§ **The task**
From the records, pick out and copy each line containing "query".

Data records
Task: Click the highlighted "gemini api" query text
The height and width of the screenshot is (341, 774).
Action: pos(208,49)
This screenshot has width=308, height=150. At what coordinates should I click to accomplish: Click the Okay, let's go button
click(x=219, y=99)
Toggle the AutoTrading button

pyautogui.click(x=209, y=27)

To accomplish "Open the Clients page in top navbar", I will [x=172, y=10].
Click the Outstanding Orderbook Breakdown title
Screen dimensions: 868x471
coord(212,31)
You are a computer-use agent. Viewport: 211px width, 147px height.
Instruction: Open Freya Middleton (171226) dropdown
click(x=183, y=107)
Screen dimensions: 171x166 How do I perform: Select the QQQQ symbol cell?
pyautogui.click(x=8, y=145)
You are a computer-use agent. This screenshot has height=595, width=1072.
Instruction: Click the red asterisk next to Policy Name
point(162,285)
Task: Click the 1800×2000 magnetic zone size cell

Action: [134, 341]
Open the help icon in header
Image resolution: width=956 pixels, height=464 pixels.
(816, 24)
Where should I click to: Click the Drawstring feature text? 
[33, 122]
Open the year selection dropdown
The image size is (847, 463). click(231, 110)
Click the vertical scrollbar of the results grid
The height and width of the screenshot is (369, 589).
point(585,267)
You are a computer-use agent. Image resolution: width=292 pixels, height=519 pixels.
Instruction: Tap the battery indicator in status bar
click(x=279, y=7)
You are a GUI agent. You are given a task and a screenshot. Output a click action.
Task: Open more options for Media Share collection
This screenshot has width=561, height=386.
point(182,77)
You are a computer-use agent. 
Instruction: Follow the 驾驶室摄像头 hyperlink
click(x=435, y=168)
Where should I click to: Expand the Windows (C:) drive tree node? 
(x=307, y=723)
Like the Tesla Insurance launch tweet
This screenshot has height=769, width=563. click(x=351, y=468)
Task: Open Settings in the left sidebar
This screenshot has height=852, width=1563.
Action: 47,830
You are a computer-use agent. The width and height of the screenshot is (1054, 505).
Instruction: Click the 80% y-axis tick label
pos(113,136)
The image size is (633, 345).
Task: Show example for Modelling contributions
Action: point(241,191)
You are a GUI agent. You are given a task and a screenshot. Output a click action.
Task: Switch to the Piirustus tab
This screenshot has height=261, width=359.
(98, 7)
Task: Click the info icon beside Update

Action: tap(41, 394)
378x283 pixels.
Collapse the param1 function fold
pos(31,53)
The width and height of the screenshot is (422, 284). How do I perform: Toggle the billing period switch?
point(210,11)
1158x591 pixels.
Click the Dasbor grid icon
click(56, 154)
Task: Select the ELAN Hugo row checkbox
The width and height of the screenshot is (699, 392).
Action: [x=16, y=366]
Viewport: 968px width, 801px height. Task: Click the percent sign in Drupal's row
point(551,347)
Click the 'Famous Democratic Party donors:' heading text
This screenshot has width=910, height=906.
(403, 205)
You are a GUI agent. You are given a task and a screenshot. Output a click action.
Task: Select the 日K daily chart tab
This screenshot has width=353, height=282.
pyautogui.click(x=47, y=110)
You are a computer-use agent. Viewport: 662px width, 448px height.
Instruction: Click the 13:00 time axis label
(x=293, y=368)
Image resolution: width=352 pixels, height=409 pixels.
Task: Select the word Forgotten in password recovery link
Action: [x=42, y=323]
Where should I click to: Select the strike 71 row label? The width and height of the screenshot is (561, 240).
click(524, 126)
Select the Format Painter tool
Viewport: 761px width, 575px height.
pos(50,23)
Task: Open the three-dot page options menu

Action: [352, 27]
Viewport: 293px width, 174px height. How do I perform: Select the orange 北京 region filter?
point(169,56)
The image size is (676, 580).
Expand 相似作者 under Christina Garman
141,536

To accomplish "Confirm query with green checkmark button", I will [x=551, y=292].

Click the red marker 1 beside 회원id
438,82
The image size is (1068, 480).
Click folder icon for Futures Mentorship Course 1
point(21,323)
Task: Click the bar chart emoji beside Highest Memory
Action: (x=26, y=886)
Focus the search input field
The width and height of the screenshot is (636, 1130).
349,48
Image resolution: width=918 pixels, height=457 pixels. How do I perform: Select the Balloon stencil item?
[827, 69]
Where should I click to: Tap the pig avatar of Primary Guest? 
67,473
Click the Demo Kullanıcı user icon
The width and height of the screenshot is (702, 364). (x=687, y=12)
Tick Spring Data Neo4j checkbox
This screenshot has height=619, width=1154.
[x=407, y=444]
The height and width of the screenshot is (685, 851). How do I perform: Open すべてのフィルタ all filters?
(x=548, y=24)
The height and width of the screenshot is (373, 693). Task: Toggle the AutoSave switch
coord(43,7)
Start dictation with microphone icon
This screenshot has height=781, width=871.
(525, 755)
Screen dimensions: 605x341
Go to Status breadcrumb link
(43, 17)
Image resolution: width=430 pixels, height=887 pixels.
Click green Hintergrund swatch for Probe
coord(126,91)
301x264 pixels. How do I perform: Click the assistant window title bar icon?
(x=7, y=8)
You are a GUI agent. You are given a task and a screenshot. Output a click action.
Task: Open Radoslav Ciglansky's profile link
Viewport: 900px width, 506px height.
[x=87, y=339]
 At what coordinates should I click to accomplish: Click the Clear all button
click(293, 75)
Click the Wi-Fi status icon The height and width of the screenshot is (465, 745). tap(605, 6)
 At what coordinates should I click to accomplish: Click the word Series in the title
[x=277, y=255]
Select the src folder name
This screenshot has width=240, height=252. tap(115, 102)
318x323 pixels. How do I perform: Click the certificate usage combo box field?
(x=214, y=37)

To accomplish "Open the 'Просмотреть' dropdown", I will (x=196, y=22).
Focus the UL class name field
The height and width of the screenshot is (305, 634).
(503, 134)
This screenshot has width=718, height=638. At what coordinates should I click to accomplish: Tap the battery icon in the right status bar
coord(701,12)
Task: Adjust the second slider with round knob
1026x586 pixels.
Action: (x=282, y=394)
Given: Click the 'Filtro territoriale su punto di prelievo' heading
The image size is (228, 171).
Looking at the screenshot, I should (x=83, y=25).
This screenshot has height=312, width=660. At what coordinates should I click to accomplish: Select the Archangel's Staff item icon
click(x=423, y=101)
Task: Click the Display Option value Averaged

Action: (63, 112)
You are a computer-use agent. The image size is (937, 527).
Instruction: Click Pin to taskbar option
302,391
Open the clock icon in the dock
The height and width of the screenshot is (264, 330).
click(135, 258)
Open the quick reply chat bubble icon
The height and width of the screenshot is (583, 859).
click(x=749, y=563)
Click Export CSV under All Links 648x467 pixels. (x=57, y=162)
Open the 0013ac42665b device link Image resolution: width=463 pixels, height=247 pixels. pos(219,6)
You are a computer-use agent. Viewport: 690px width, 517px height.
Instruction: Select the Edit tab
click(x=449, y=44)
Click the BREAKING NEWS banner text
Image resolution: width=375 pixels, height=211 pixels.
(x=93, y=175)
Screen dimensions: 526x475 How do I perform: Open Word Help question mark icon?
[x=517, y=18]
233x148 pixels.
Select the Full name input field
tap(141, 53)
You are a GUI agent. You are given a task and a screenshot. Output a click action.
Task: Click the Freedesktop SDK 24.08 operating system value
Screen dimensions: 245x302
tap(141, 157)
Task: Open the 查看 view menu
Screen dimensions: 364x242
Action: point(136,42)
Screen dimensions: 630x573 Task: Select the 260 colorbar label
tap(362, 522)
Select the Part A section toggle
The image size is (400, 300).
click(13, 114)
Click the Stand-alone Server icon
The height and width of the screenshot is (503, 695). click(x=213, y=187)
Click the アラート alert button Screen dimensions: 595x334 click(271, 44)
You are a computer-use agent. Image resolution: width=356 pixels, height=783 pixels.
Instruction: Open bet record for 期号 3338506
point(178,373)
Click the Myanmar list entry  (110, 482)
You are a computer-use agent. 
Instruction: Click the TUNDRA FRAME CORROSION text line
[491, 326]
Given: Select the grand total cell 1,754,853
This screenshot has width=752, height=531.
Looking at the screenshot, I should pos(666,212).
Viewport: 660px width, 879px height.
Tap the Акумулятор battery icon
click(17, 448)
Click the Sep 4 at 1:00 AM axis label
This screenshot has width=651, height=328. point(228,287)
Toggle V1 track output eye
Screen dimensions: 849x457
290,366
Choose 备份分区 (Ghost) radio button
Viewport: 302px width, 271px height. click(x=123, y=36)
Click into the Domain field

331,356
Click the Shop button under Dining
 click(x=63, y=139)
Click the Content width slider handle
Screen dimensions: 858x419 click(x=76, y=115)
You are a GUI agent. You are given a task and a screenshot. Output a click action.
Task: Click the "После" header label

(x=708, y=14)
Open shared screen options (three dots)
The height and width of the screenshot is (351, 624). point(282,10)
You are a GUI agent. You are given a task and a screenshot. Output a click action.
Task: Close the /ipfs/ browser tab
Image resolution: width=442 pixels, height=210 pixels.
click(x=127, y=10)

§ **Answer for this exercise**
Task: Click the highlighted "gemini api" query text
To accomplish "Confirm query with green checkmark button", I will [x=551, y=292].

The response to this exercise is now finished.